Task instructions:
Each line below is to be written out in full, exactly as shown.
Segment Start: Material for the task
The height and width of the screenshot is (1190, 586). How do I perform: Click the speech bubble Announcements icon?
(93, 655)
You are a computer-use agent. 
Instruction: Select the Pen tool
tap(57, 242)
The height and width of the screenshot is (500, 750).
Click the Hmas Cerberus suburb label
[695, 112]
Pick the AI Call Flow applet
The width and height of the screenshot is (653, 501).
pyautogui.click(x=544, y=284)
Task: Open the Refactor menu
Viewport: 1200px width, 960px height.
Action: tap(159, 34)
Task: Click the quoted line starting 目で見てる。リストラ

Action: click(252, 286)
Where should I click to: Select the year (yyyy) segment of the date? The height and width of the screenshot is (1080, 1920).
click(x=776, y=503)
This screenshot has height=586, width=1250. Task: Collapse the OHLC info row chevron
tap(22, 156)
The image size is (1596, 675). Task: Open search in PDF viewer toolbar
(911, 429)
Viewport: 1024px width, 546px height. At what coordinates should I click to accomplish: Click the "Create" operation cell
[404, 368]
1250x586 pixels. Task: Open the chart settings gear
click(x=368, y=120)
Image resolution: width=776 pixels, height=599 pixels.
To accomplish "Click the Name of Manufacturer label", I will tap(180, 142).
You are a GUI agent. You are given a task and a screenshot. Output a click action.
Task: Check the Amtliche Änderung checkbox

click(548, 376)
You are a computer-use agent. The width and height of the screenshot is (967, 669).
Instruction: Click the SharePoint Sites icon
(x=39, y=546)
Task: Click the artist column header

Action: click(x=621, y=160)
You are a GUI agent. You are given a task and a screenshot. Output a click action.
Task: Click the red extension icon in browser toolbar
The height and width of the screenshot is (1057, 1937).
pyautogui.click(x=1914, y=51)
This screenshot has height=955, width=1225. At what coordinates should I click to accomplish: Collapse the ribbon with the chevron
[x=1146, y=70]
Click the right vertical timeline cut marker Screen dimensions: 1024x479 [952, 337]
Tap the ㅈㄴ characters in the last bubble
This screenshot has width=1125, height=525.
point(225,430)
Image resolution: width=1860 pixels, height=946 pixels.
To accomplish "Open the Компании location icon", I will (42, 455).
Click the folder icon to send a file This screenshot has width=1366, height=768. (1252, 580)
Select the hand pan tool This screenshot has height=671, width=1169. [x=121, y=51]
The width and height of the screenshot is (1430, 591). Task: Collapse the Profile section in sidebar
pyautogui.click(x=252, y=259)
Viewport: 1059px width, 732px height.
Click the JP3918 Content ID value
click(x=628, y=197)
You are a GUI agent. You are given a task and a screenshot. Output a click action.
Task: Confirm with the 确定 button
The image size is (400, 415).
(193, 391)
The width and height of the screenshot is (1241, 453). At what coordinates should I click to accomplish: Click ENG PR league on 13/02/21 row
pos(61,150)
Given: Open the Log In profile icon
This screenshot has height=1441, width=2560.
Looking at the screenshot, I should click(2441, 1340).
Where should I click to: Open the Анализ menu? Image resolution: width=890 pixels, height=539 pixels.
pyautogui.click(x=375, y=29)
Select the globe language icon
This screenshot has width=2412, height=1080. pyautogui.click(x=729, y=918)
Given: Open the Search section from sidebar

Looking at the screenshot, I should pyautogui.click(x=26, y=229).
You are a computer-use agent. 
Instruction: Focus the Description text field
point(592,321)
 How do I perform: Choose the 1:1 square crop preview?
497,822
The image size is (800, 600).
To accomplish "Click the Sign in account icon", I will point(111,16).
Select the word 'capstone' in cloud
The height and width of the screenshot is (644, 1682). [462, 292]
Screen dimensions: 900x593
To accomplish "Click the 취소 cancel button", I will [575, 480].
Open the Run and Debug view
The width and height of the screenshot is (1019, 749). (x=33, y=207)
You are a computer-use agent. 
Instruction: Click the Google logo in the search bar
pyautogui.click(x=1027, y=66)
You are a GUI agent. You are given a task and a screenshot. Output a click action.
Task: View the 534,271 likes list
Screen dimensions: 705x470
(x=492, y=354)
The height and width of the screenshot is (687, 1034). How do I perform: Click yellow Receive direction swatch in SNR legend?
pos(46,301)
Segment End: Material for the task
Exercise answer:
The height and width of the screenshot is (1190, 586). How do I perform: Click the speech bubble Announcements icon?
(93, 655)
You are a computer-use agent. 
Instruction: Select the Pen tool
tap(57, 242)
The height and width of the screenshot is (500, 750).
Click the Hmas Cerberus suburb label
[695, 112]
Pick the AI Call Flow applet
The width and height of the screenshot is (653, 501).
pyautogui.click(x=544, y=284)
Task: Open the Refactor menu
Viewport: 1200px width, 960px height.
Action: tap(159, 34)
Task: Click the quoted line starting 目で見てる。リストラ

Action: click(252, 286)
Where should I click to: Select the year (yyyy) segment of the date? The height and width of the screenshot is (1080, 1920).
click(x=776, y=503)
This screenshot has height=586, width=1250. Task: Collapse the OHLC info row chevron
tap(22, 156)
The image size is (1596, 675). Task: Open search in PDF viewer toolbar
(911, 429)
Viewport: 1024px width, 546px height. At what coordinates should I click to accomplish: Click the "Create" operation cell
[404, 368]
1250x586 pixels. Task: Open the chart settings gear
click(x=368, y=120)
Image resolution: width=776 pixels, height=599 pixels.
To accomplish "Click the Name of Manufacturer label", I will tap(180, 142).
You are a GUI agent. You are given a task and a screenshot. Output a click action.
Task: Check the Amtliche Änderung checkbox

click(548, 376)
You are a computer-use agent. The width and height of the screenshot is (967, 669).
Instruction: Click the SharePoint Sites icon
(x=39, y=546)
Task: Click the artist column header

Action: click(x=621, y=160)
You are a GUI agent. You are given a task and a screenshot. Output a click action.
Task: Click the red extension icon in browser toolbar
The height and width of the screenshot is (1057, 1937).
pyautogui.click(x=1914, y=51)
This screenshot has height=955, width=1225. At what coordinates should I click to accomplish: Collapse the ribbon with the chevron
[x=1146, y=70]
Click the right vertical timeline cut marker Screen dimensions: 1024x479 [952, 337]
Tap the ㅈㄴ characters in the last bubble
This screenshot has width=1125, height=525.
point(225,430)
Image resolution: width=1860 pixels, height=946 pixels.
To accomplish "Open the Компании location icon", I will (42, 455).
Click the folder icon to send a file This screenshot has width=1366, height=768. (1252, 580)
Select the hand pan tool This screenshot has height=671, width=1169. [x=121, y=51]
The width and height of the screenshot is (1430, 591). Task: Collapse the Profile section in sidebar
pyautogui.click(x=252, y=259)
Viewport: 1059px width, 732px height.
Click the JP3918 Content ID value
click(x=628, y=197)
You are a GUI agent. You are given a task and a screenshot. Output a click action.
Task: Confirm with the 确定 button
The image size is (400, 415).
(193, 391)
The width and height of the screenshot is (1241, 453). At what coordinates should I click to accomplish: Click ENG PR league on 13/02/21 row
pos(61,150)
Given: Open the Log In profile icon
This screenshot has height=1441, width=2560.
Looking at the screenshot, I should click(2441, 1340).
Where should I click to: Open the Анализ menu? Image resolution: width=890 pixels, height=539 pixels.
pyautogui.click(x=375, y=29)
Select the globe language icon
This screenshot has width=2412, height=1080. pyautogui.click(x=729, y=918)
Given: Open the Search section from sidebar

Looking at the screenshot, I should pyautogui.click(x=26, y=229).
You are a computer-use agent. 
Instruction: Focus the Description text field
point(592,321)
 How do I perform: Choose the 1:1 square crop preview?
497,822
The image size is (800, 600).
To accomplish "Click the Sign in account icon", I will point(111,16).
Select the word 'capstone' in cloud
The height and width of the screenshot is (644, 1682). [462, 292]
Screen dimensions: 900x593
To accomplish "Click the 취소 cancel button", I will [575, 480].
Open the Run and Debug view
The width and height of the screenshot is (1019, 749). (x=33, y=207)
You are a computer-use agent. 
Instruction: Click the Google logo in the search bar
pyautogui.click(x=1027, y=66)
You are a GUI agent. You are given a task and a screenshot. Output a click action.
Task: View the 534,271 likes list
Screen dimensions: 705x470
(x=492, y=354)
The height and width of the screenshot is (687, 1034). How do I perform: Click yellow Receive direction swatch in SNR legend?
pos(46,301)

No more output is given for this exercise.